防災(ぼうさい)分野では、台風や豪雨(ごうう)時に河川(かせん)から水があふれ出ていたり、道路が水につかっているときの対策(たいさく)などで、センサーやカメラ等による防災情報収集(ぼうさいじょうほうしゅうしゅう)が行われています。住民への情報提供(ていきょう)の手段としては、エリアメールやL(エル)アラート、IP(アイピー)告知(こくち)端末やスマートテレビ等のさまざまなメディアへの緊急(きんきゅう)情報配信等が行われています。また、5Gを使って、河川に置いた高精細カメラなどの映像をリアルタイムに伝送することで、災害時の状況などをよく理解できるようになります。

防犯(ぼうはん)分野では、街中に設置したカメラ・センサーによる監視や防犯メール等による児童・生徒の見守り事業等が進められています。また、民間サービスでは、不審(ふしん)者の侵入(しんにゅう)を未然に防(ふせ)いだり、火災の発生などを素早(すばや)く発見したりするため、警備(けいび)ロボット等の導入(どうにゅう)などの取組が行われています。

(7)エンターテインメント・観光分野

スポーツ施設(しせつ)や博物館・美術館(びじゅつかん)などの文化施設等において、5Gの特長を活かした高精細映像(試合映像や街の魅力(みりょく)情報等)の伝送や、施設利用者等のニーズに応(おう)じたオンデマンドのコンテンツ配信やサービス提供が考えられます。

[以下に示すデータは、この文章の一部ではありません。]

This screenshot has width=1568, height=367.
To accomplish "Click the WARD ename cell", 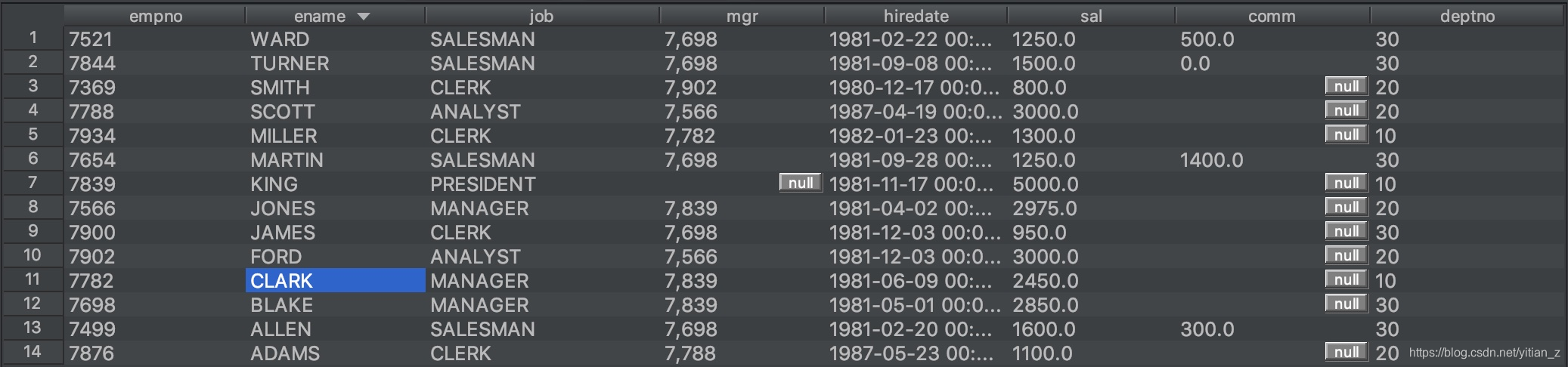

5Gによる高精細映像やVR(ブイアール)(仮想現実(かそうげんじつ))/AR(エーアール)(拡張(かくちょう)現実)等のリッチコンテンツを活用した、サイネージ(デジタル看板(かんばん))・スマホやVR端末等への地域の魅力発信などによって、観光客の増加(ぞうか)にも役立つでしょう。

(8)モビリティ分野

ドローンによる荷物輸配送(ゆはいそう)や宅配便(たくはいびん)の再(さい)配達削減(さくげん)等によって、効率的(こうりつてき)な物流実現に向けた取組が進められています。また、カーシェアリングも利用が増(ふ)えています。

また、自動運転の実現に向けて、レーダーなどを用いて先行車両と後続車との車間距離(きょり)を測定し、速度に応じた安全な車間距離を保持する車間距離制御(せいぎょ)(ACC(エーシーシー): Adaptive Cruise Control(アダプティブ クルーズ コントロール))がすでに実用化されています。5Gの超低遅延性を活用したトラック隊列走行等、車両の遠隔操縦(そうじゅう)や自律型(じりつがた)走行への応用(おうよう)が考えられます。